Rewrite every line of the listing below as a numbered list, leaving out the blank lines.

RECORDS SHOWN

++++++++++

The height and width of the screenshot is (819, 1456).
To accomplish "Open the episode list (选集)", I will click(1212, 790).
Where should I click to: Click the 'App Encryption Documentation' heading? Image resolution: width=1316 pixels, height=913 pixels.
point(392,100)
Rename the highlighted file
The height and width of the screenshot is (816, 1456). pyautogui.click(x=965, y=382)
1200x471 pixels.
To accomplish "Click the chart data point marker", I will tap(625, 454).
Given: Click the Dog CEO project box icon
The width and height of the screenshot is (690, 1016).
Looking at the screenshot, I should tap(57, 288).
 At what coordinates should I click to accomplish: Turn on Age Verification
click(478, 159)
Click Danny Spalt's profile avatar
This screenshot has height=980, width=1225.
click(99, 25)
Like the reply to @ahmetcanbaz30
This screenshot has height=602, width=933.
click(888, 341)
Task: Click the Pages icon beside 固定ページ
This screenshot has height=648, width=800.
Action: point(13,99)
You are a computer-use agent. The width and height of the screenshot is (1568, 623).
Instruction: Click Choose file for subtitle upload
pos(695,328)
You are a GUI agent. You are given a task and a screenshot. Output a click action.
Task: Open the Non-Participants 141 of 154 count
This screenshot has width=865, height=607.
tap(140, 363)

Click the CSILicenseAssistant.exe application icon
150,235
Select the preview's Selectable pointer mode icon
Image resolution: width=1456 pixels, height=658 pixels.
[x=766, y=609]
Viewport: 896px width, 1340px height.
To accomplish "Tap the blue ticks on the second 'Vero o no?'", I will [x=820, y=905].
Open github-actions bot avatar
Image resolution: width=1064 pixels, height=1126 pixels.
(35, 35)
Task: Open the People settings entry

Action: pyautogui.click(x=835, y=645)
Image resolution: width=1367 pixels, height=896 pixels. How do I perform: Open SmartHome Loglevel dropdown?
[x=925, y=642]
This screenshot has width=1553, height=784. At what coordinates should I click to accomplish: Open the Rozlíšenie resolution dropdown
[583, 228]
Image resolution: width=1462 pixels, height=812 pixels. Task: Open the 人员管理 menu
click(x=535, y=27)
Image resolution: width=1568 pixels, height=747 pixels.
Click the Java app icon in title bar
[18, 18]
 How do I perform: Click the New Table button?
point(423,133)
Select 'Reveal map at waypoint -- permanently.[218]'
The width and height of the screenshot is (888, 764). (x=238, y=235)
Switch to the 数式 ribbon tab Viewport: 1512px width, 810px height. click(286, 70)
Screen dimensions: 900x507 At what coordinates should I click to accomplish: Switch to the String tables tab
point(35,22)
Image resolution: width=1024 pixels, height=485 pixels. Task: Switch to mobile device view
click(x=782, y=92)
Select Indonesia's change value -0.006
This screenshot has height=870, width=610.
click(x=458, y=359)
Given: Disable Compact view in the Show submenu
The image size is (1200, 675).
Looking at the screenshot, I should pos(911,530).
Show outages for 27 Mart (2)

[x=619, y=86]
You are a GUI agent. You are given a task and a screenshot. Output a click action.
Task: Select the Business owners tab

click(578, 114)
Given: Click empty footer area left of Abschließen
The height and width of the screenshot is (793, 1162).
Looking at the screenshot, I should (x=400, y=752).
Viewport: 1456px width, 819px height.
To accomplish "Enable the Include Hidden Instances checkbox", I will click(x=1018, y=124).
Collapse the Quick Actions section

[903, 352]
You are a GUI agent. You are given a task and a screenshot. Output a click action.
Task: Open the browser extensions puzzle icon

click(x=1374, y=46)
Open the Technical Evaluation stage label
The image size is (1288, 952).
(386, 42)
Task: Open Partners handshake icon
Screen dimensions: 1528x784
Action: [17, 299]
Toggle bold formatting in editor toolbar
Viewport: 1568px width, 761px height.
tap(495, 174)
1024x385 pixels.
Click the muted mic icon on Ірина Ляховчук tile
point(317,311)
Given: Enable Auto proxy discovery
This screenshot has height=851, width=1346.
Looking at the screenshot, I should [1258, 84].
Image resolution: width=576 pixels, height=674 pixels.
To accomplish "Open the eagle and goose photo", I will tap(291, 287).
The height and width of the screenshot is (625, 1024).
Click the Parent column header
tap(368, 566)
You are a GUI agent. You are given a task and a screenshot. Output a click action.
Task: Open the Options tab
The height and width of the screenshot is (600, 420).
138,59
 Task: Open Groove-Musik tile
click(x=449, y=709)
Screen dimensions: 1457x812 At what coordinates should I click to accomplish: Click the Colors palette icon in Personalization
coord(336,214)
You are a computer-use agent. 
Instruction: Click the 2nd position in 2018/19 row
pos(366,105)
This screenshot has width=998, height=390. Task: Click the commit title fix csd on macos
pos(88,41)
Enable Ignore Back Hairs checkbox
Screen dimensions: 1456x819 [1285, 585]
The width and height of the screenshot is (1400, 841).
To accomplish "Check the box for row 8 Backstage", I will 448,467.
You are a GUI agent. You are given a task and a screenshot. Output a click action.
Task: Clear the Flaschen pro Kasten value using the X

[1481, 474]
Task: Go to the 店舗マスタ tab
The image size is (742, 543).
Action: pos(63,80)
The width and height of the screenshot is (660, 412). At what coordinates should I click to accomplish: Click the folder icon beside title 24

++++++++++

SOLVED EXERCISE
1. The height and width of the screenshot is (819, 1456).
2. To accomplish "Open the episode list (选集)", I will click(1212, 790).
3. Where should I click to: Click the 'App Encryption Documentation' heading? Image resolution: width=1316 pixels, height=913 pixels.
4. point(392,100)
5. Rename the highlighted file
6. The height and width of the screenshot is (816, 1456). pyautogui.click(x=965, y=382)
7. 1200x471 pixels.
8. To accomplish "Click the chart data point marker", I will tap(625, 454).
9. Given: Click the Dog CEO project box icon
10. The width and height of the screenshot is (690, 1016).
11. Looking at the screenshot, I should tap(57, 288).
12.  At what coordinates should I click to accomplish: Turn on Age Verification
13. click(478, 159)
14. Click Danny Spalt's profile avatar
15. This screenshot has height=980, width=1225.
16. click(99, 25)
17. Like the reply to @ahmetcanbaz30
18. This screenshot has height=602, width=933.
19. click(888, 341)
20. Task: Click the Pages icon beside 固定ページ
21. This screenshot has height=648, width=800.
22. Action: point(13,99)
23. You are a computer-use agent. The width and height of the screenshot is (1568, 623).
24. Instruction: Click Choose file for subtitle upload
25. pos(695,328)
26. You are a GUI agent. You are given a task and a screenshot. Output a click action.
27. Task: Open the Non-Participants 141 of 154 count
28. This screenshot has width=865, height=607.
29. tap(140, 363)
30. Click the CSILicenseAssistant.exe application icon
31. 150,235
32. Select the preview's Selectable pointer mode icon
33. Image resolution: width=1456 pixels, height=658 pixels.
34. [x=766, y=609]
35. Viewport: 896px width, 1340px height.
36. To accomplish "Tap the blue ticks on the second 'Vero o no?'", I will [x=820, y=905].
37. Open github-actions bot avatar
38. Image resolution: width=1064 pixels, height=1126 pixels.
39. (35, 35)
40. Task: Open the People settings entry
41. Action: pyautogui.click(x=835, y=645)
42. Image resolution: width=1367 pixels, height=896 pixels. How do I perform: Open SmartHome Loglevel dropdown?
43. [x=925, y=642]
44. This screenshot has width=1553, height=784. At what coordinates should I click to accomplish: Open the Rozlíšenie resolution dropdown
45. [583, 228]
46. Image resolution: width=1462 pixels, height=812 pixels. Task: Open the 人员管理 menu
47. click(x=535, y=27)
48. Image resolution: width=1568 pixels, height=747 pixels.
49. Click the Java app icon in title bar
50. [18, 18]
51.  How do I perform: Click the New Table button?
52. point(423,133)
53. Select 'Reveal map at waypoint -- permanently.[218]'
54. The width and height of the screenshot is (888, 764). (x=238, y=235)
55. Switch to the 数式 ribbon tab Viewport: 1512px width, 810px height. click(286, 70)
56. Screen dimensions: 900x507 At what coordinates should I click to accomplish: Switch to the String tables tab
57. point(35,22)
58. Image resolution: width=1024 pixels, height=485 pixels. Task: Switch to mobile device view
59. click(x=782, y=92)
60. Select Indonesia's change value -0.006
61. This screenshot has height=870, width=610.
62. click(x=458, y=359)
63. Given: Disable Compact view in the Show submenu
64. The image size is (1200, 675).
65. Looking at the screenshot, I should pos(911,530).
66. Show outages for 27 Mart (2)
67. [x=619, y=86]
68. You are a GUI agent. You are given a task and a screenshot. Output a click action.
69. Task: Select the Business owners tab
70. click(578, 114)
71. Given: Click empty footer area left of Abschließen
72. The height and width of the screenshot is (793, 1162).
73. Looking at the screenshot, I should (x=400, y=752).
74. Viewport: 1456px width, 819px height.
75. To accomplish "Enable the Include Hidden Instances checkbox", I will click(x=1018, y=124).
76. Collapse the Quick Actions section
77. [903, 352]
78. You are a GUI agent. You are given a task and a screenshot. Output a click action.
79. Task: Open the browser extensions puzzle icon
80. click(x=1374, y=46)
81. Open the Technical Evaluation stage label
82. The image size is (1288, 952).
83. (386, 42)
84. Task: Open Partners handshake icon
85. Screen dimensions: 1528x784
86. Action: [17, 299]
87. Toggle bold formatting in editor toolbar
88. Viewport: 1568px width, 761px height.
89. tap(495, 174)
90. 1024x385 pixels.
91. Click the muted mic icon on Ірина Ляховчук tile
92. point(317,311)
93. Given: Enable Auto proxy discovery
94. This screenshot has height=851, width=1346.
95. Looking at the screenshot, I should [1258, 84].
96. Image resolution: width=576 pixels, height=674 pixels.
97. To accomplish "Open the eagle and goose photo", I will tap(291, 287).
98. The height and width of the screenshot is (625, 1024).
99. Click the Parent column header
100. tap(368, 566)
101. You are a GUI agent. You are given a task and a screenshot. Output a click action.
102. Task: Open the Options tab
103. The height and width of the screenshot is (600, 420).
104. 138,59
105.  Task: Open Groove-Musik tile
106. click(x=449, y=709)
107. Screen dimensions: 1457x812 At what coordinates should I click to accomplish: Click the Colors palette icon in Personalization
108. coord(336,214)
109. You are a computer-use agent. 
110. Instruction: Click the 2nd position in 2018/19 row
111. pos(366,105)
112. This screenshot has width=998, height=390. Task: Click the commit title fix csd on macos
113. pos(88,41)
114. Enable Ignore Back Hairs checkbox
115. Screen dimensions: 1456x819 [1285, 585]
116. The width and height of the screenshot is (1400, 841).
117. To accomplish "Check the box for row 8 Backstage", I will 448,467.
118. You are a GUI agent. You are given a task and a screenshot. Output a click action.
119. Task: Clear the Flaschen pro Kasten value using the X
120. [1481, 474]
121. Task: Go to the 店舗マスタ tab
122. The image size is (742, 543).
123. Action: pos(63,80)
124. The width and height of the screenshot is (660, 412). At what coordinates should I click to accomplish: Click the folder icon beside title 24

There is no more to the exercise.